[Quoted passage]:
==================================================

Maybe another part of pinot noir’s allure is that it’s maddeningly hard to get right. Often called high maintenance by grape growers and winemakers, it’s difficult in both the vineyard and the winery. On the vine, those preciously thin skins make pinot highly susceptible to sunburn, disease, and pests. Unlike chardonnay or cabernet sauvignon—grapes that will happily take up residence in a variety of climates—pinot noir requires very specific, cool-climate conditions to grow well. Even when the environment is perfect and the growing season has been ideal, stellar pinot noir fruit is extremely fragile once harvested, and all throughout the winemaking process. So why go to all the trouble to grow this persnickety grape? Because when it’s grown with the utmost care, in the optimum environment, with near perfect weather conditions, and treated with kid gloves throughout the winemaking process, pinot noir can make some of the sexiest, most intriguing, and most beautiful wines ever.

One unfortunate truth: You’ll always pay more for pinot. Because pinot noir is such a challenge, the cost for quality is higher than for other varieties. You can find really good deals on bottlings of other grapes—cabernet sauvignon, merlot, malbec, zin—at around ten dollars. But for a decent bang-for-your-buck starter pinot noir that truly showcases the finesse and aroma that make this grape special, you have to spend more like twenty-five.

MOST NOTABLE VERSIONS

Burgundy, France / BUR-gun-dee

Not every pinot noir producer on the planet aspires to make pinot that tastes like it comes from Burgundy, France, but every one of them uses it as a reference point. Burgundian-style pinot noir is earthy and typically lean in comparison with other versions from around the globe. Flavors include cranberry, pomegranate, mineral, mushroom, and wet dirt. Long considered the birthplace and the soul of pinot noir, the best red Burgundies are iconic. It seems everyone wants a taste of this lauded juice, but production is minuscule. Thus, getting your hands on great bottles of Burgundy can be a very costly endeavor. It’s also tricky to navigate Burgundy’s vintages. The weather varies greatly from year to year, so even the same wine from the same producer can taste drastically different each vintage. Your best bet for buying Burgundy is to establish a relationship with a wine shop that is passionate about this region, and let them guide you. Be prepared to drop some serious cash for your diligent research.

==================================================

[Exercise]: Continue the text about pinot noir from the point where it stops. The items are separate material and have nothing to do with the text about pinot noir.

[Data extracts]:
==================================================

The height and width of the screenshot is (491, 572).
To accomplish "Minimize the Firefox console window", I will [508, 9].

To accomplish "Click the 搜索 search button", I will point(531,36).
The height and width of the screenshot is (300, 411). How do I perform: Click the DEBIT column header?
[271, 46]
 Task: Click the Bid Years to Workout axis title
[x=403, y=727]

==================================================

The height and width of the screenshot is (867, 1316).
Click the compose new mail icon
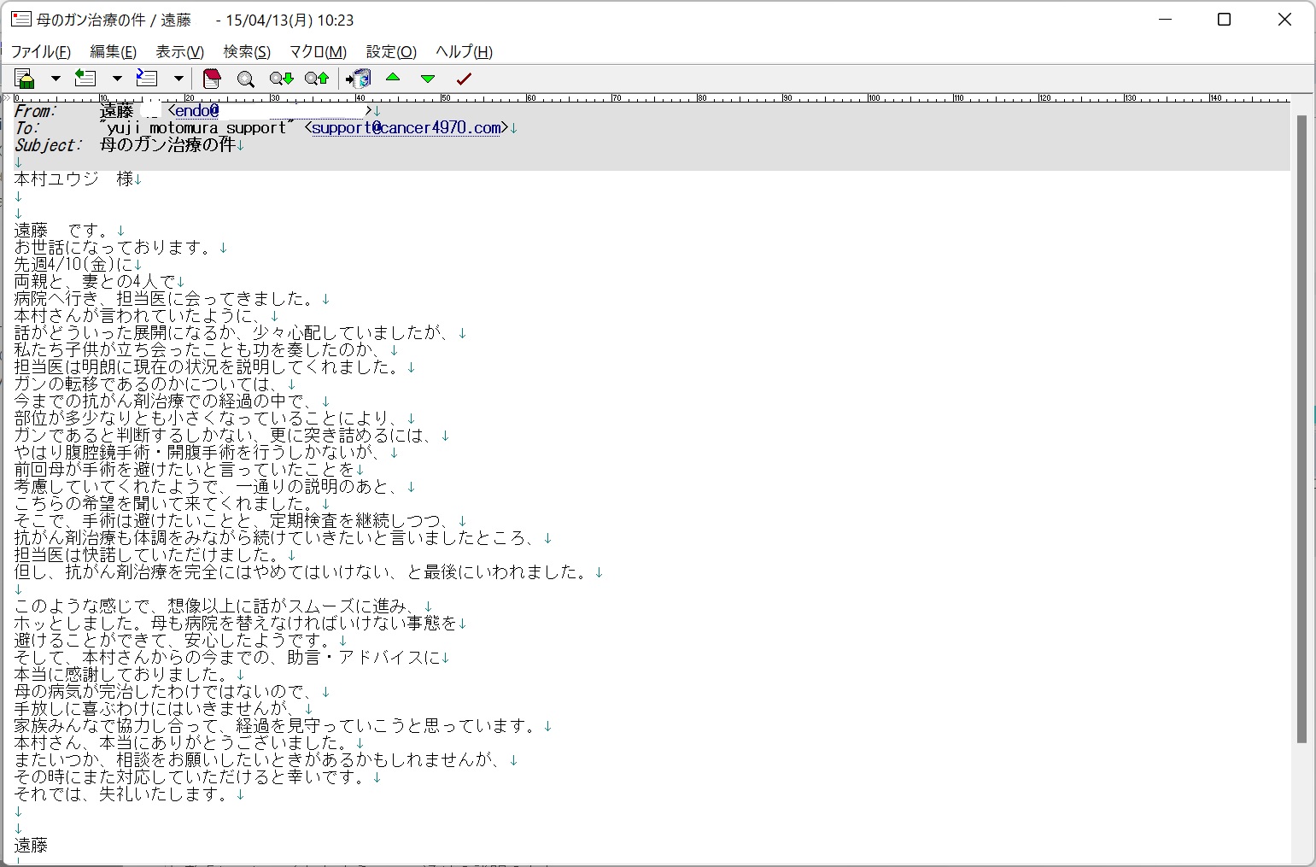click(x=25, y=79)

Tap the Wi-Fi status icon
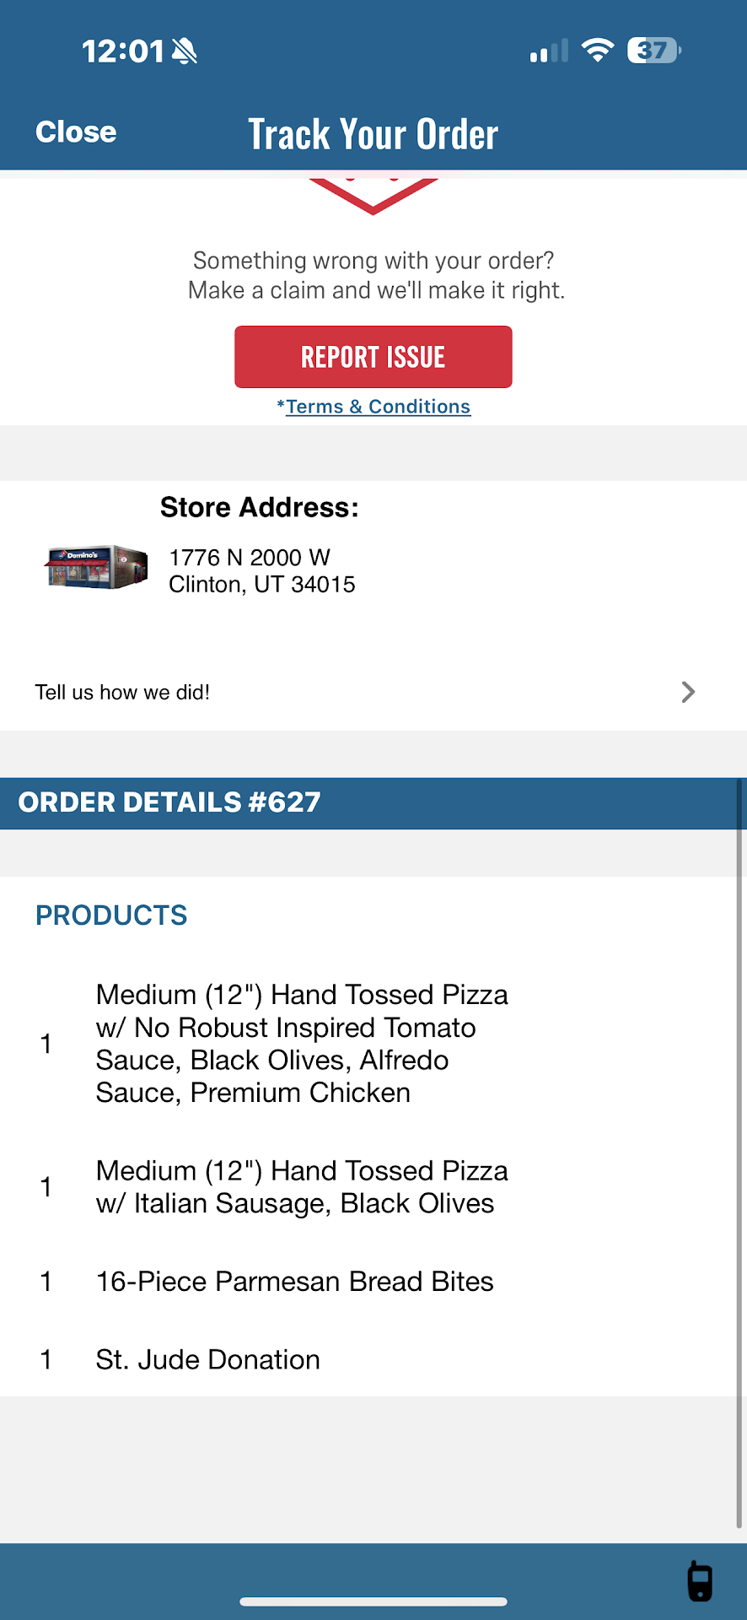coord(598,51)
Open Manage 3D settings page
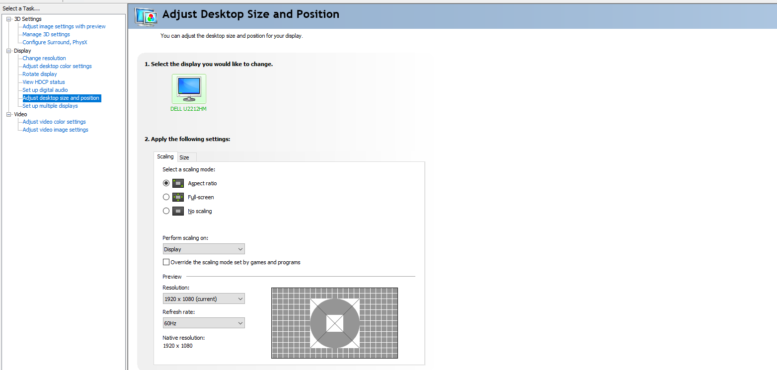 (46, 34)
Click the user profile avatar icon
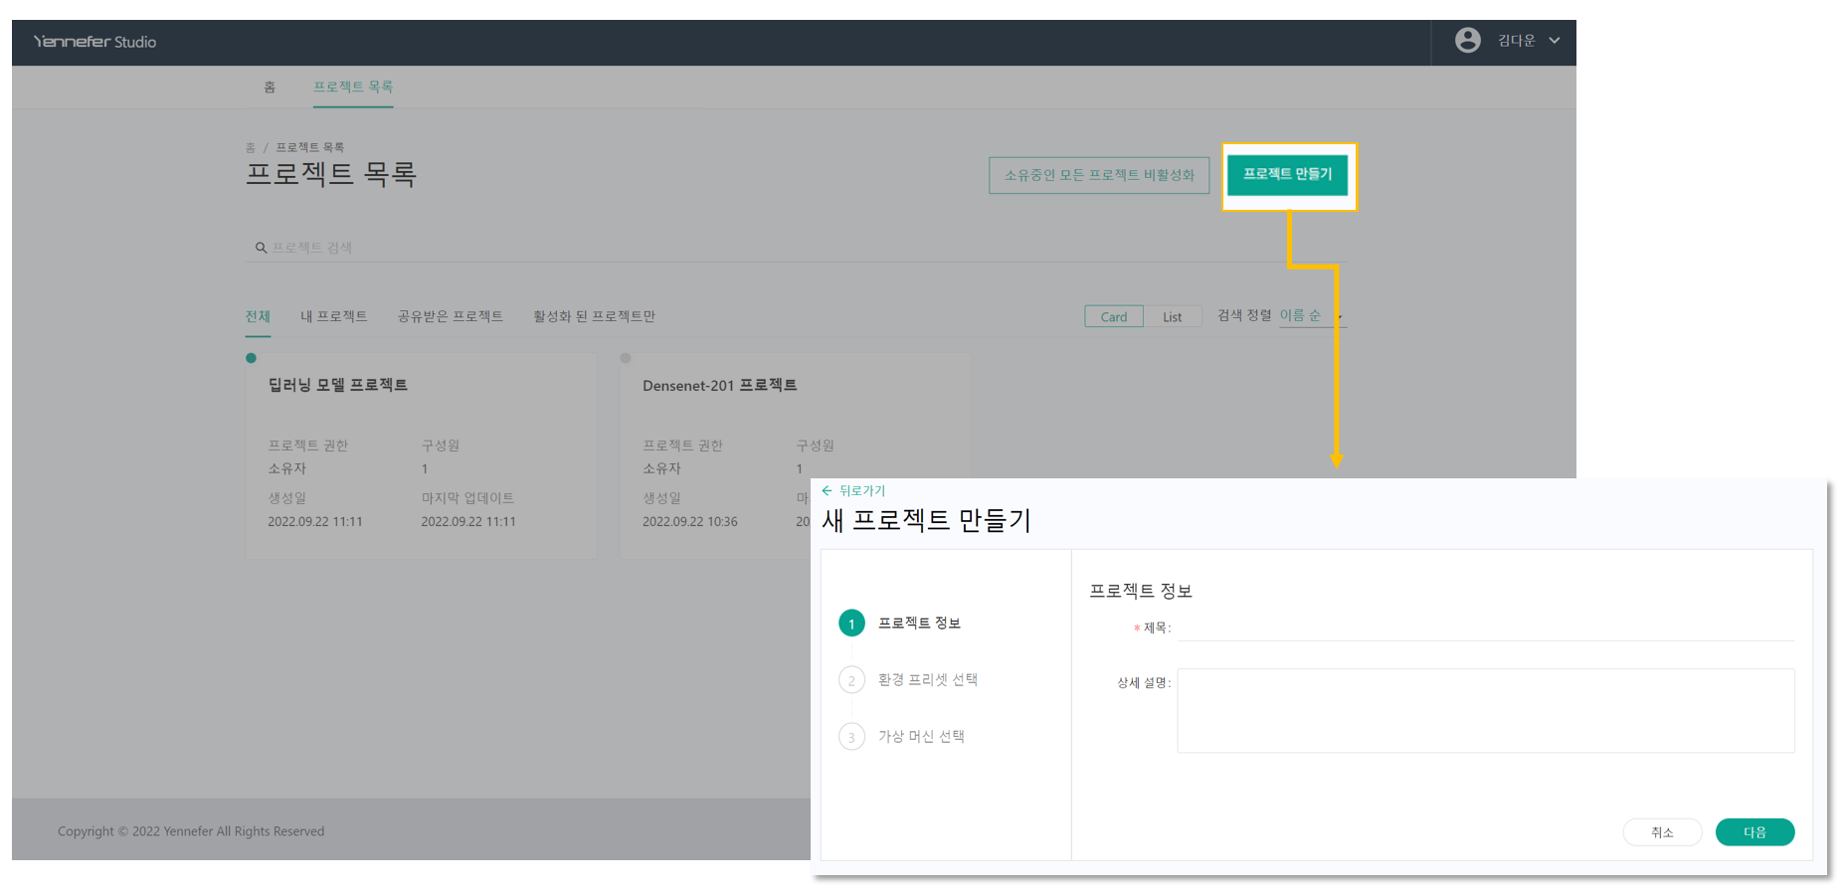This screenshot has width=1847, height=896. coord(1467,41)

==================================================

[Response area]:
California

California produces pinot noir that is much more outgoing than the Burgundian style. More sunshine means wines that are higher in alcohol, with the accent on ripe fruit instead of earth. California pinots are likely to taste like fresh raspberry, strawberry, or cherry. The best come from the coolest parts of the state: foggy, coastal areas with big temperature shifts from day to night, and dense cloud cover that protects the grapes from the intense sun. Try wines from Carneros, Russian River Valley, Mendocino, Sonoma Coast, Monterey, and coastal Santa Barbara.

Oregon

Oregon is often commended for striking the perfect balance between Burgundy and California. It’s true, the wines have fruit-driven flavors like California, but they are also earthier and more restrained in comparison. One major advantage the grape has in Oregon is focus. The area is too damp and cool to grow much else; pinot is the local superstar. Weather is variable, so vintages may show quite a bit of difference in flavor. In a good year, though, Oregon pinots come out looking like a steal. They are more elegant than other American pinots, and they are priced at a fraction of their French counterparts.

New Zealand

New Zealand, with its cool, crisp climate, is turning out to be a superb location for pinot noir. In fact, Central Otago, the epicenter of pinot on the tiny South Island, is actually the southernmost winegrowing region (and one of the chilliest) in the world. Although New Zealand is relatively new to the pinot noir scene, I’ve had some incredibly promising examples.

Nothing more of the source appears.